Decía T. S. Eliot que abril es el mes más cruel, y sólo decía así el poeta una metáfora sobre un mes que sin duda él veía venir con su crueldad de lilas; pero abril es un mes cualquiera en el que las flores surgen de la nieve o del frío y viven, también, la ilusión de la eternidad; Jorge Guillén escribió que el mundo estaba bien hecho, e hizo esos versos, en realidad, porque acababa de disfrutar de una maravillosa siesta que lo puso todo en su sitio, y en ese instante ya celebrado por la poesía del siglo él creyó cumplir su ambición de eternidad. Otros, poetas o no, habrán tenido o tendrán sus propios meses crueles, sus banderas rotas, su tiempo interrumpido, e incluso su ilusión de eternidad. La eternidad en la tierra, por cierto, se parece a la fama, pero éste es un engaño aún más sibilino de la eternidad: acaba antes.

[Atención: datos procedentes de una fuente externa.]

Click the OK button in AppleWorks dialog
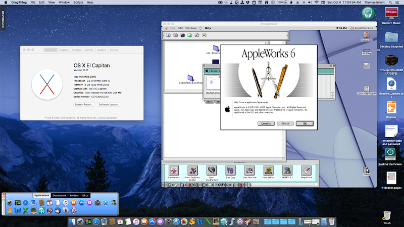 point(305,123)
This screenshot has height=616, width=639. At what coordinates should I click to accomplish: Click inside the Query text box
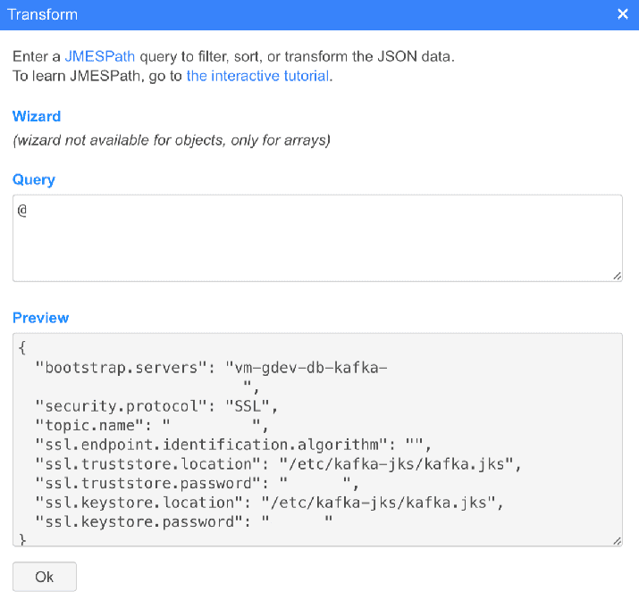(x=317, y=238)
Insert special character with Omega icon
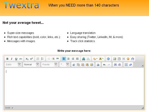 coord(133,59)
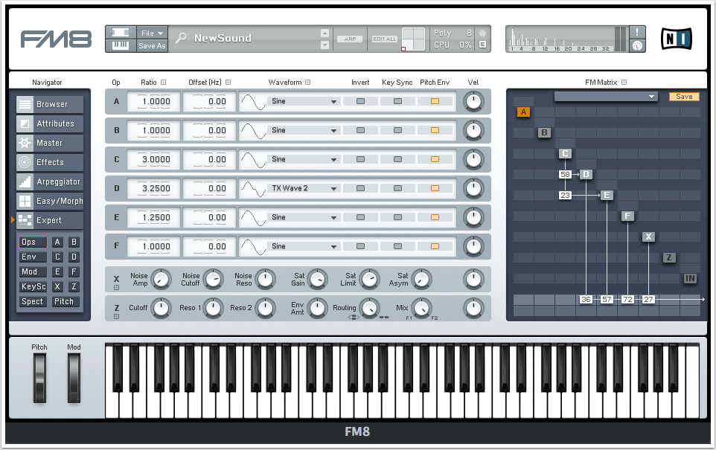The image size is (716, 450).
Task: Click the Cutoff knob in row Z
Action: click(162, 308)
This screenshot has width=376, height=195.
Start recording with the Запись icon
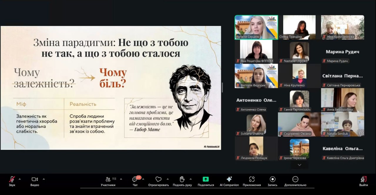(x=273, y=179)
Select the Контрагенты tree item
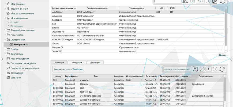 tap(21, 44)
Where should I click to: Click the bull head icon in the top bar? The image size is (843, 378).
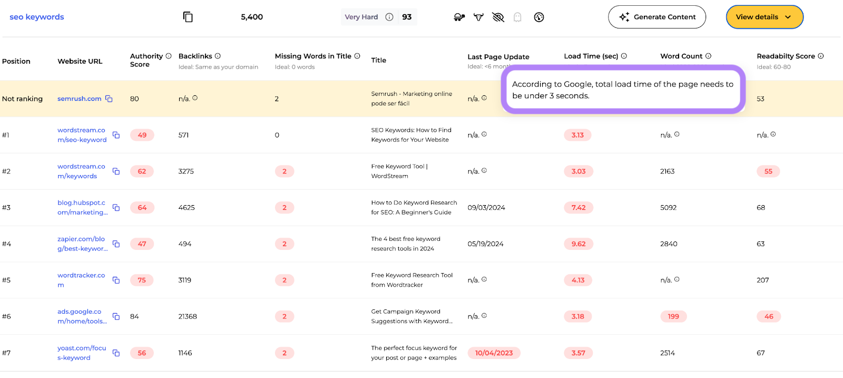(478, 17)
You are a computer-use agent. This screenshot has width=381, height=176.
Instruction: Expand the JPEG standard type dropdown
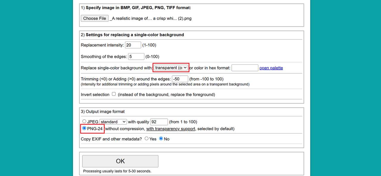coord(113,122)
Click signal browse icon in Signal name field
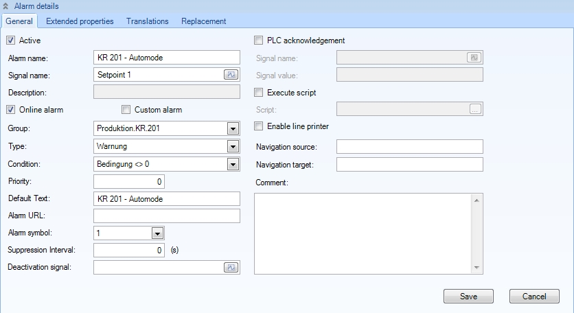This screenshot has width=574, height=313. (231, 75)
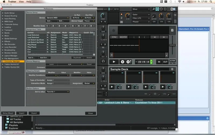Screen dimensions: 215x135
Task: Open preferences via the gear icon
Action: coord(157,9)
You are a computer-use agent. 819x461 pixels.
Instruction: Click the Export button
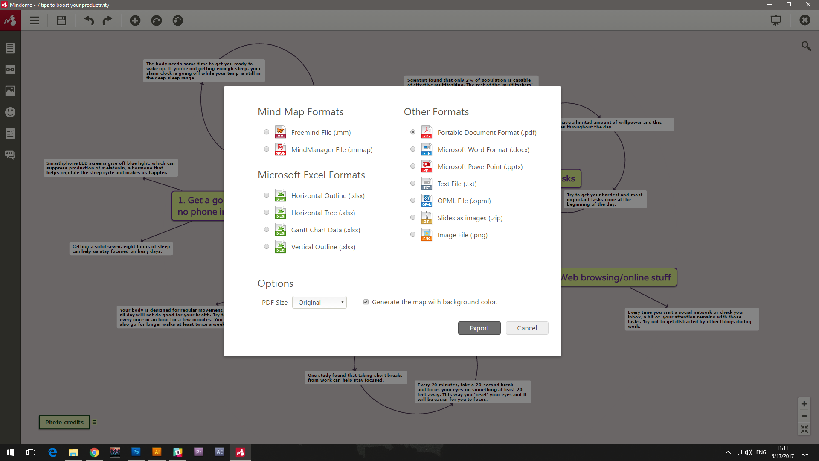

Lo que hace la existencia misma de las estaciones es preparar al hombre para su propia muerte: sería terrible un tiempo suspendido e igual, un largo mes de domingos soleados. En mi tierra, Canarias, se tuvo una vez la necesidad de un eslogan para celebrar su clima benigno y similar de todo el año, y se inventó uno que nos condenaba a la primavera eterna. La cursilería que había tras el fondo de nubes azules de este reclamo se ha ido diluyendo ante la existencia evidente de nubes, sombra, diluvios, torrenteras -corren los barrancos, no tenemos ríos: eso nos da una idea aún más diluida del tiempo- que convierten esa eternidad de almanaque en una metáfora menor, en una cuestión de negocio. Decía Leonardo Sciascia que la felicidad es un instante, como la risa de un niño cuando está solo y se transmite a sí mismo la posible alegría de vivir: no dura más la eternidad, pero se ha vendido mejor.

En la nueva película de Spielberg la eternidad dura el suspiro de la guerra. Es tan violenta la manifestación de fervor de los soldados en el filme que la sangre que queda en el campo de batalla parece el resto de un grito, una huella, al fin y al cabo, de la eternidad instantánea, una despedida involuntaria en medio de una enorme algarabía; el superviviente, el soldado Ryan, al que intentan salvar de la guerra, le dice entre lágrimas a su mujer, ya en el tiempo final de la vida, tantos años después del desembarco en la playa de Omaha, ante la tumba de su salvador: "Dime al menos que he merecido seguir vivo". La eternidad es esa esperanza: que haya merecido la pena estar aquí. En una película mucho más memorable, y también de la guerra, La gran ilusión, de Jean Renoir, los soldados que tratan de esquivar la bota alemana no le plantean tal desafío a la eternidad de la guerra o de la vida: sólo quieren llegar a las nieves de Suiza, donde las armas (aunque no los bancos) siempre fueron neutrales. En esa búsqueda hallaron la blancura inmaculada y libre de un país que sólo le descubrió al siglo, o eso al menos dijo Graham Greene, el reloj de cuco.

A veces, corriendo por la eternidad de agosto, los hombres parecen ansiar un destino así sobre la nieve. Fuera del tiempo, estar en medio de la eternidad sin banderas de un país que no hubiera inventado ni siquiera el tiempo.